Terrorisme :Vers la création de milices d’autodéfense au Burkina Faso  ?

L’insécurité et les massacres en série devenant la norme, le quotidien burkinabé, L’Observateur Paalga, s’inquiète de la réaction des populations dont certaines organisent déjà une résistance armée. Au risque de plonger le pays dans le chaos ?

Le Burkina Faso vit la crise sécuritaire la plus inquiétante de son histoire. Ces deux dernières années, un nombre indéfini de groupes armés prolifèrent au pays des hommes intègres, semant la mort dans les différents villages du pays. Et depuis quelques mois, le rythme des tueries s’accélère, comme le note le quotidien national L’Observateur Paalga.

“On se souvient que le 28 septembre dernier, dans la commune rurale de Zimtanga, province du Bam, seize personnes ont été abattues. Deux jours plus tard, c’était au tour du village de Kargo de recevoir la visite sanglante des terroristes qui y ont fait six victimes. Le 2 octobre, l’attaque de deux villages de la commune de Bourzanga a fait également cinq morts, égrène le journal burkinabé, avant de poursuivre le décompte macabre. 48 heures plus tard, c’est le site d’orpaillage de Dolmané dans la commune d’Arbinda qui a payé aussi un lourd tribut à la ballade funeste ‘d’individus armés non identifiés’ dans le Sahel burkinabé : vingt personnes y ont été massacrées.”

Mobilisation de cent jeunes par village

Les Forces de défense et de sécurité (FDS) du Burkina se montrent complètement dépassées par les événements. “Elles (les FDS) ont comme perdu la bataille du Nord, et l’on croise les doigts pour que la pieuvre terroriste n’étende pas ses tentacules au reste du pays”, espère L’Observateur Paalga. L’urgence est telle que les populations commencent à organiser elles-mêmes la riposte. Le journal indique que les habitants de la ville de Kongoussi, chef-lieu de la province du Bam dans le nord du pays, ont fondé le Mouvement populaire de résistance du Bam.

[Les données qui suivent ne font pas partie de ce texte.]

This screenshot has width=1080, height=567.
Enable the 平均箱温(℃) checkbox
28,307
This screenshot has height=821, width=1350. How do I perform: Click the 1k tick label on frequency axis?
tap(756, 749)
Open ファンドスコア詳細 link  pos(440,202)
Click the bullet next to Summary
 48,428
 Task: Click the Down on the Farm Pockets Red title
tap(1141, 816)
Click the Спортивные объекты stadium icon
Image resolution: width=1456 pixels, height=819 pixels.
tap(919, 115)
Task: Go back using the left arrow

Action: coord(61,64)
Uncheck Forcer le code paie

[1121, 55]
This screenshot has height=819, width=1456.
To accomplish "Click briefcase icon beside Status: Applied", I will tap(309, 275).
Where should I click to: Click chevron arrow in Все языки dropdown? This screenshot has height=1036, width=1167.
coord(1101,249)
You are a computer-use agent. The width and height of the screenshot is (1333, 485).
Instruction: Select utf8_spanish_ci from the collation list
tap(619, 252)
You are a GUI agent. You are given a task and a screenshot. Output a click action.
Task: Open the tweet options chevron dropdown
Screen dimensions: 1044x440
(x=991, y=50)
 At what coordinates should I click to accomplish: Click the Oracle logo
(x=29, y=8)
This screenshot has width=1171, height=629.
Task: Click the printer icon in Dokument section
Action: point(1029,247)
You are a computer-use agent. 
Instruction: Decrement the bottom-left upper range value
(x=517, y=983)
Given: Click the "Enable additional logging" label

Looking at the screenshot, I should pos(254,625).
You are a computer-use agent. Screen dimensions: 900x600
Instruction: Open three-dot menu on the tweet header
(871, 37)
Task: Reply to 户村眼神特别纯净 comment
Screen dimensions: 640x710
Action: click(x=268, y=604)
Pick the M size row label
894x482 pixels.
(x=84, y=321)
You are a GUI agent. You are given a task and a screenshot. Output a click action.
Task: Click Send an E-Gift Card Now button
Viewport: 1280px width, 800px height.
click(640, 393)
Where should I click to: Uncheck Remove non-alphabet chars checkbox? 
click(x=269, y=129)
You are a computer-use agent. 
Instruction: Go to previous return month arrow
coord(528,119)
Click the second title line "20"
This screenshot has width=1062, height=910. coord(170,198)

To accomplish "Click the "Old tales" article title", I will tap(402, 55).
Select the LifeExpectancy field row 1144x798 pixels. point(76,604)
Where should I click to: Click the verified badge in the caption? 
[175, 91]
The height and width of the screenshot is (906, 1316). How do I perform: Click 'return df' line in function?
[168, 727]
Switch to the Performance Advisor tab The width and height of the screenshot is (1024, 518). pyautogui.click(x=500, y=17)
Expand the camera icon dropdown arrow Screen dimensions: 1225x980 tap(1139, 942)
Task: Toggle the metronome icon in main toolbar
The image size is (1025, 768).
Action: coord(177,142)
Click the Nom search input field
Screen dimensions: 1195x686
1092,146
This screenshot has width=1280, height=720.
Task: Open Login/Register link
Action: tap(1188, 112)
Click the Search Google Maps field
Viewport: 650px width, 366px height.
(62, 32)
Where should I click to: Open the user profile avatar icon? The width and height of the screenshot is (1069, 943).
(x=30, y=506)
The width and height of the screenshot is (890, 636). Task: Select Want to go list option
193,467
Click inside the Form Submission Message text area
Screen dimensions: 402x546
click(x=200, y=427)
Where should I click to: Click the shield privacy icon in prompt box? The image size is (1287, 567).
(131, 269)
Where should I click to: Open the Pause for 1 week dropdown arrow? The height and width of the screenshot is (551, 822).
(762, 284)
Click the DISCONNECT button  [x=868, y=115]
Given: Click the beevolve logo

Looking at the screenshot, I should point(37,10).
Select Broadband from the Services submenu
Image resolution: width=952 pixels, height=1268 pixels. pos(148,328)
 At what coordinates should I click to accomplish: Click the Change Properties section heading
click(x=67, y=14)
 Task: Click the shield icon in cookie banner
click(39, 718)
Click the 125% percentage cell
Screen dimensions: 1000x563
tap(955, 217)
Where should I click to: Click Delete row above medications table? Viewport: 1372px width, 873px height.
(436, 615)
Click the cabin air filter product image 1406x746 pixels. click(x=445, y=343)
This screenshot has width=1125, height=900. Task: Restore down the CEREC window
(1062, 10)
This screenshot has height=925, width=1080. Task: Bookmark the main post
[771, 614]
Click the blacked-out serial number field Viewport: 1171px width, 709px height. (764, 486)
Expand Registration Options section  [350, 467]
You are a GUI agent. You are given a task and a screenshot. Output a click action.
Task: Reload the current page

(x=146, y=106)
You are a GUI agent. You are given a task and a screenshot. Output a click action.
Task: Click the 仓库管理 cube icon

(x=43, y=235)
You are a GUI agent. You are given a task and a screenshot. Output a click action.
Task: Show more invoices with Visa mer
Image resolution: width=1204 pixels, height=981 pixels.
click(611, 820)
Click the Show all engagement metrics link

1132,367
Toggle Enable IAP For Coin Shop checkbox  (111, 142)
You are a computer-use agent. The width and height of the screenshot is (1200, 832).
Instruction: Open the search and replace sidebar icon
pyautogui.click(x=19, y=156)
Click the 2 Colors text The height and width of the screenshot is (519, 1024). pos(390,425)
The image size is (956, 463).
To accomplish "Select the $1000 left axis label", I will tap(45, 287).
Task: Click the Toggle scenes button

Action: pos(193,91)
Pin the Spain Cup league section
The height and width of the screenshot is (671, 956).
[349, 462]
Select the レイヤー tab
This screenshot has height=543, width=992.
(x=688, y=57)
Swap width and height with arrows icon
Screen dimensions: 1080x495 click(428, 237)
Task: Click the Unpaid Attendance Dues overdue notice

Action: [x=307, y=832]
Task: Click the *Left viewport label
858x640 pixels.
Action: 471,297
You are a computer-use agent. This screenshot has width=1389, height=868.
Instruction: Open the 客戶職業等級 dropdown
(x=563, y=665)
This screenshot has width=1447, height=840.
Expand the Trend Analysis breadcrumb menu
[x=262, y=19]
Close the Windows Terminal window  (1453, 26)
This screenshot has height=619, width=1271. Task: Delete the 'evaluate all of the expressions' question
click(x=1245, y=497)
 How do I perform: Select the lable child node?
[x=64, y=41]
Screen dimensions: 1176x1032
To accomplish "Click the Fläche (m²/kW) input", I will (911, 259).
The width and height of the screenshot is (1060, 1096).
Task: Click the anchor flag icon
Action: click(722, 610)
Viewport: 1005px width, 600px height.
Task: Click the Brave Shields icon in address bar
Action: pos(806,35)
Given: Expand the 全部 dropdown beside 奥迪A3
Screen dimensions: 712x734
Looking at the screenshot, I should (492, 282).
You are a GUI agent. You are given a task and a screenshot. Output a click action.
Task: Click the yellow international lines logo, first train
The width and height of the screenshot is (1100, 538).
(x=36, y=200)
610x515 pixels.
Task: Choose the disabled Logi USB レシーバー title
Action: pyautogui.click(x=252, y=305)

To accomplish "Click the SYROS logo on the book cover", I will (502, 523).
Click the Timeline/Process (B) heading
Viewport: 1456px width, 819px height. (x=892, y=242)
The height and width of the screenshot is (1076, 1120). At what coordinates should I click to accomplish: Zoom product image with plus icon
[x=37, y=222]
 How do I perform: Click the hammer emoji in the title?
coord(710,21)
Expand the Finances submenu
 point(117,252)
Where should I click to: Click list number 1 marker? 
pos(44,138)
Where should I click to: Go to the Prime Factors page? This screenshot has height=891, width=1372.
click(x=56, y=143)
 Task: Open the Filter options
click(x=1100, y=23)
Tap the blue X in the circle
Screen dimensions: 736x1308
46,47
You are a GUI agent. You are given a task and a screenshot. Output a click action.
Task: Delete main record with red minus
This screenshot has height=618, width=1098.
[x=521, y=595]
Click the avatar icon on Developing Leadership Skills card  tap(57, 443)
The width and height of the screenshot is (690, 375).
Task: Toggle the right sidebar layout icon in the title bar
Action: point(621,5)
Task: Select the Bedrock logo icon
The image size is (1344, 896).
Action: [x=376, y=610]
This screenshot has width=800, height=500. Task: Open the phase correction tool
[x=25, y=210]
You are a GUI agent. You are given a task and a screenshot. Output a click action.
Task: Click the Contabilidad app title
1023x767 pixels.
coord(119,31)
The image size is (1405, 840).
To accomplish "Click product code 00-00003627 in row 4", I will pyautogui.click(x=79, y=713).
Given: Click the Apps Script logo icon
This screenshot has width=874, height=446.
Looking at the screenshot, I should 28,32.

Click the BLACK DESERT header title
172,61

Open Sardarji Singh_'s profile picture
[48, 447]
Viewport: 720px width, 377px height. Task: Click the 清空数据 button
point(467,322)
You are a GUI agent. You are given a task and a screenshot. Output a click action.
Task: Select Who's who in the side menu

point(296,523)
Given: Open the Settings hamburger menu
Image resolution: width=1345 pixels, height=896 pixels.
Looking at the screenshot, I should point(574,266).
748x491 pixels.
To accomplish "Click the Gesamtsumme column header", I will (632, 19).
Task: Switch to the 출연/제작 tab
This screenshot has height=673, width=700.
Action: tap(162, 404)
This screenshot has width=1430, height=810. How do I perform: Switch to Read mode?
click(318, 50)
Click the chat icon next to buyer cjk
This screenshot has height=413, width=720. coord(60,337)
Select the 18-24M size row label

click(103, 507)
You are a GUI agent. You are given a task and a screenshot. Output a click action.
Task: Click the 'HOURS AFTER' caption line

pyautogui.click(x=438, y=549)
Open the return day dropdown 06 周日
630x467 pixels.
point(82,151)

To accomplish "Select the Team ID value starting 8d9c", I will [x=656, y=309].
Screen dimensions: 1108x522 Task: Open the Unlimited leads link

“Ses initiateurs ont appelé à la mobilisation de cent jeunes par village et par secteur des centres urbains en Comités de défense et de sécurité, détaille le journal. Ces comités, dans leur entendement, devraient venir en appui aux FDS dans leur tâche de sécurisation des frontières, des personnes et des biens.” Loin d’être une nouvelle rassurante, la démarche inquiète le quotidien national burkinabé, qui conclut en rappelant que ce genre d’initiative populaire, déjà expérimentée au Mali voisin, n’a fait qu’aggraver les affrontements communautaires :

Faut-il, pour les besoins d’autodéfense de la population, courir le risque de distribuer des armes de guerre dans nos villes et villages comme des petits pains ? Par ailleurs, comment s’assurer de la bonne moralité des milliers de jeunes qui viendraient à être mobilisés dans les CDS ? […] Prenons donc garde à ce que le remède n’aggrave pas le mal.”